**Task prompt:** Render every line of the rows below as a Markdown table with the columns "No." and "Line", numbering the lines in order and skipping blank ones. Leave the pictures out.

**Extracted data:**
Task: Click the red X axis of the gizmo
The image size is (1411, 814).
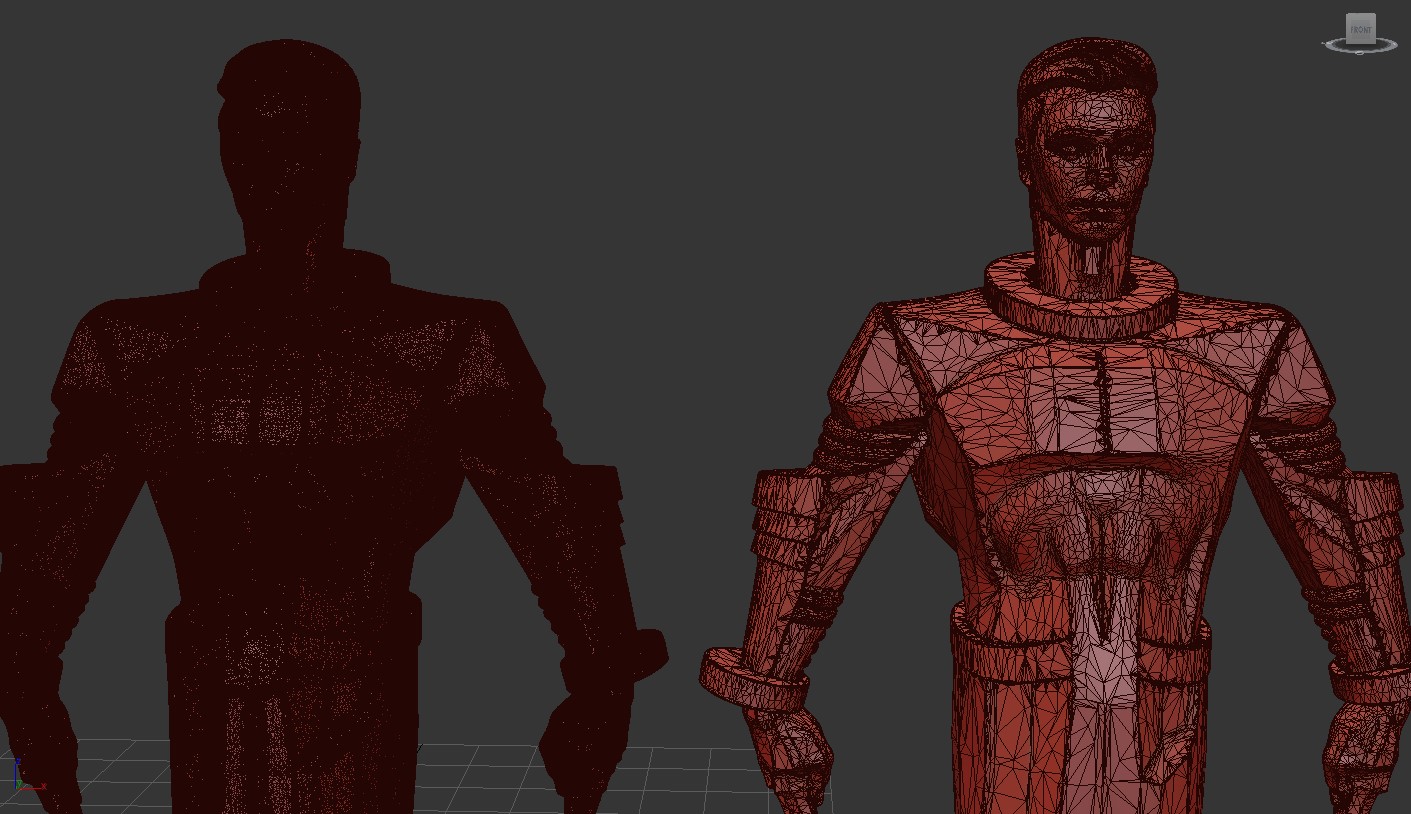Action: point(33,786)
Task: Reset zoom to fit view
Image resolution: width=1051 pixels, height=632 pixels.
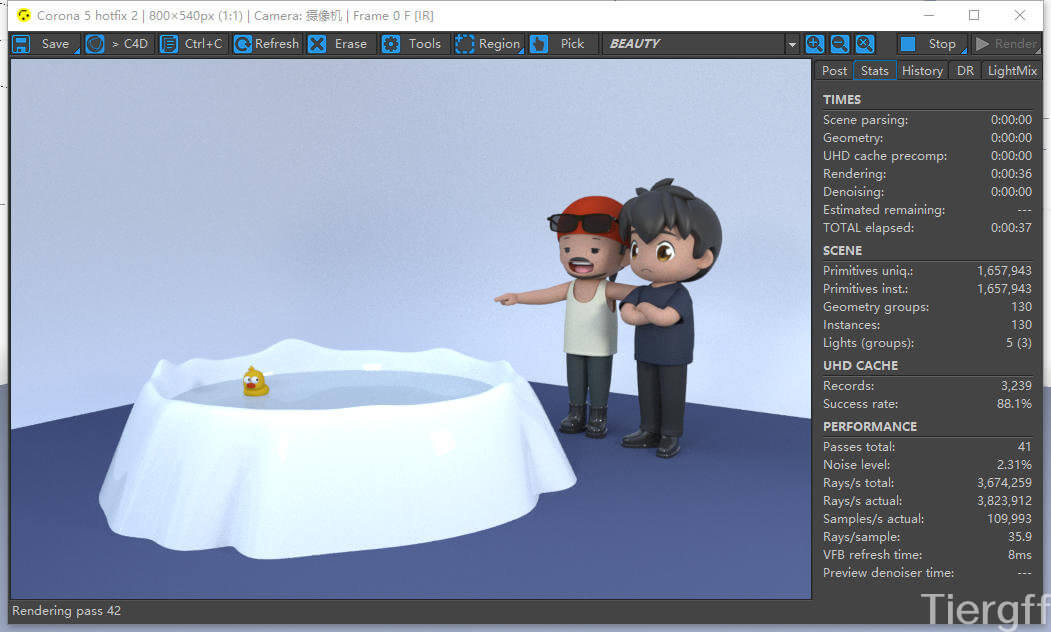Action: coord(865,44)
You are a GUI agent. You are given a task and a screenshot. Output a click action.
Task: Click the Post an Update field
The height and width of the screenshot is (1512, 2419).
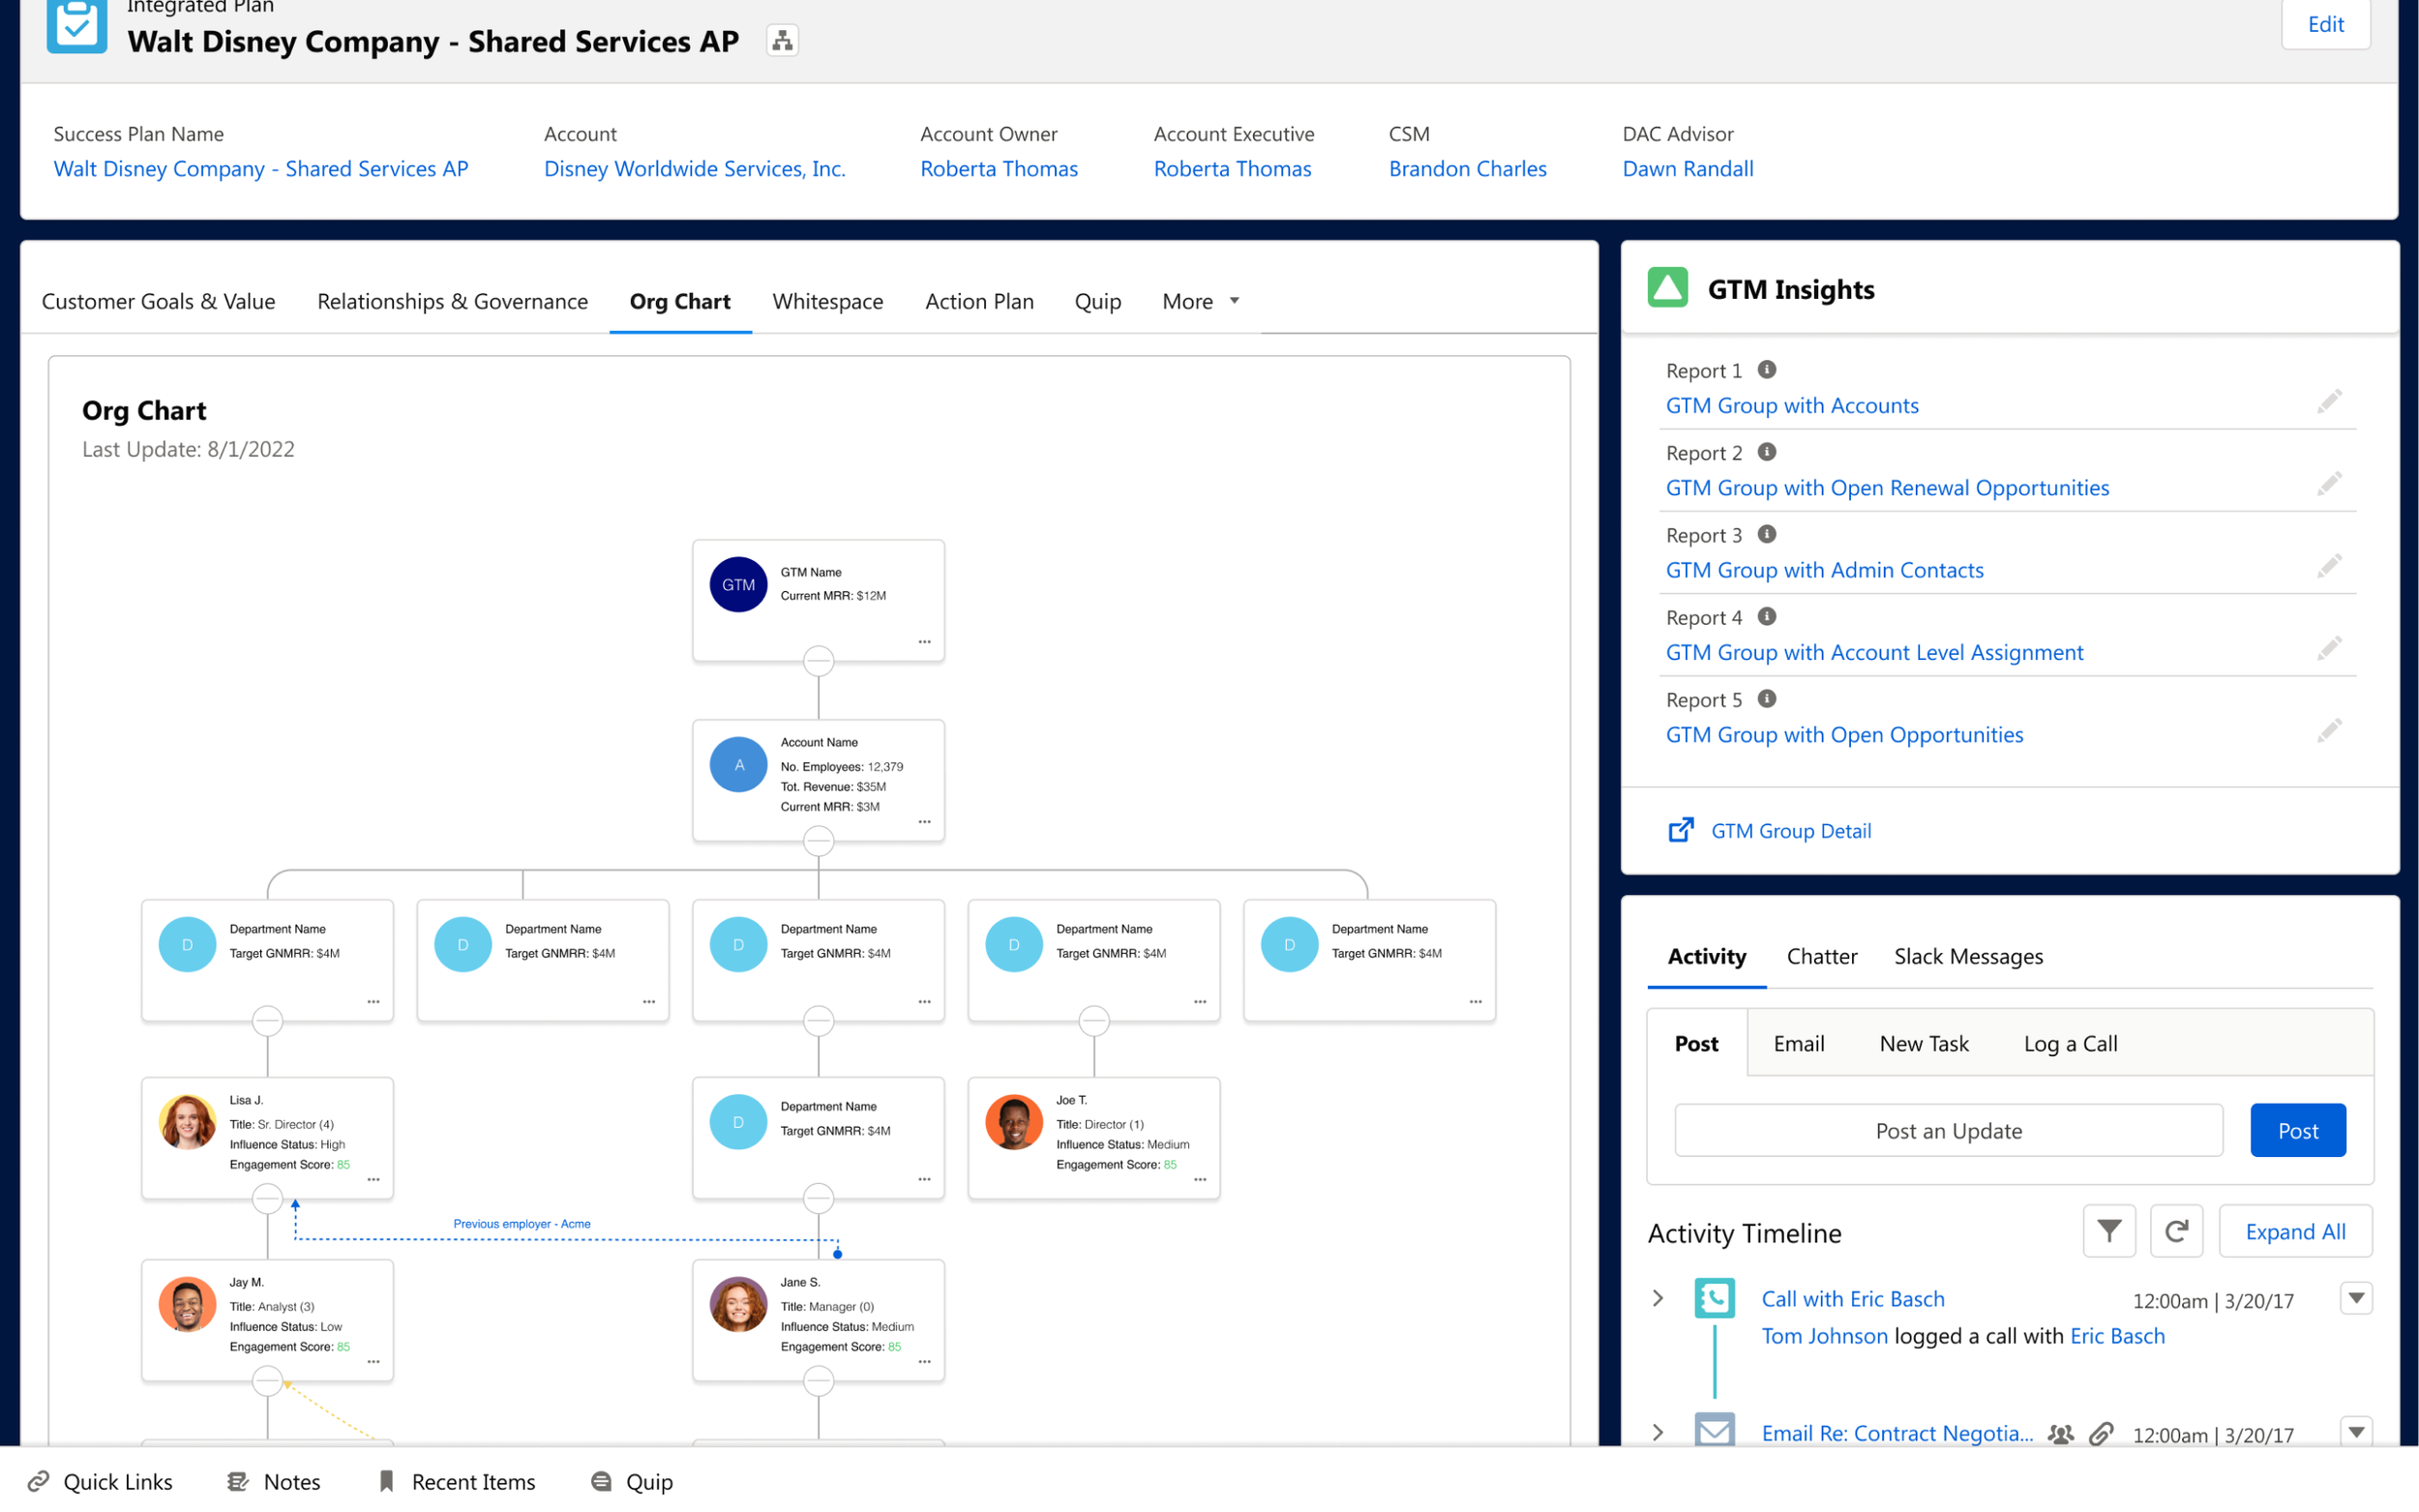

**Correct response:**
| No. | Line |
|---|---|
| 1 | Task: Click the red X axis of the gizmo |
| 2 | The image size is (1411, 814). |
| 3 | Action: point(33,786) |
| 4 | Task: Reset zoom to fit view |
| 5 | Image resolution: width=1051 pixels, height=632 pixels. |
| 6 | Action: coord(865,44) |
| 7 | You are a GUI agent. You are given a task and a screenshot. Output a click action. |
| 8 | Task: Click the Post an Update field |
| 9 | The height and width of the screenshot is (1512, 2419). |